The Graduate Center, City University of New York, New York, New York Sensory Motor Performance Program, Rehabilitation Institute of Chicago, Chicago, Illinois Department of Physical Medicine and Rehabilitation, Northwestern University Feinberg School of Medicine, Chicago, Illinois.
Reciprocal Ia inhibition constitutes a key segmental neuronal pathway for coordination of antagonist muscles. In this study, we investigated the soleus H-reflex and reciprocal inhibition exerted from flexor group Ia afferents on soleus motoneurons during standing and walking in 15 healthy subjects following transcranial magnetic stimulation (TMS). The effects of separate TMS or deep peroneal nerve (DPN) stimulation and the effects of combined (TMS + DPN) stimuli on the soleus H-reflex were assessed during standing and at mid- and late stance phases of walking. Subthreshold TMS induced short-latency facilitation on the soleus H-reflex that was present during standing and at midstance but not at late stance of walking.
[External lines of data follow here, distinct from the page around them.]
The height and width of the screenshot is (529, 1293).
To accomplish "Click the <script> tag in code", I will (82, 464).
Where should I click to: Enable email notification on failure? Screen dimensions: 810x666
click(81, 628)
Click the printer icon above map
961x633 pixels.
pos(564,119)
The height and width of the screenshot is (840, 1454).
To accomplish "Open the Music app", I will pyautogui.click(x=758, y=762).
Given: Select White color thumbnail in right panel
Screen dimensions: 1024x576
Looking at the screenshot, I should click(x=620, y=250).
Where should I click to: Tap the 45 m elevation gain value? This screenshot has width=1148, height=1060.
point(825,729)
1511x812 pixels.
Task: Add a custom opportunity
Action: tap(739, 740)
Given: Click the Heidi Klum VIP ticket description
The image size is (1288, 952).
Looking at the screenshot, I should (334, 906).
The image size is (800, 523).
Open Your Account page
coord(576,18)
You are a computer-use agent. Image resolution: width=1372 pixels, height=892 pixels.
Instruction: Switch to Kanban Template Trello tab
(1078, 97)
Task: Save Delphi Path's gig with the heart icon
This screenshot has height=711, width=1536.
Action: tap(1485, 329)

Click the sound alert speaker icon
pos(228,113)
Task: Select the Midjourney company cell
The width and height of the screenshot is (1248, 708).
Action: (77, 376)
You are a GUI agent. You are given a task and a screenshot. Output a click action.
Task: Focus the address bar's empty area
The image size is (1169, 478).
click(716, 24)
Reciprocal inhibition was increased during standing and at late stance but not at the midstance phase of walking. The effects of combined TMS and DPN stimuli on the soleus H-reflex significantly changed between tasks, resulting in an extra facilitation of the soleus H-reflex during standing and not during walking. Our findings indicate that corticospinal inputs and Ia inhibitory interneurons interact at the spinal level in a task-dependent manner, and that corticospinal modulation of reciprocal Ia inhibition is stronger during standing than during walking.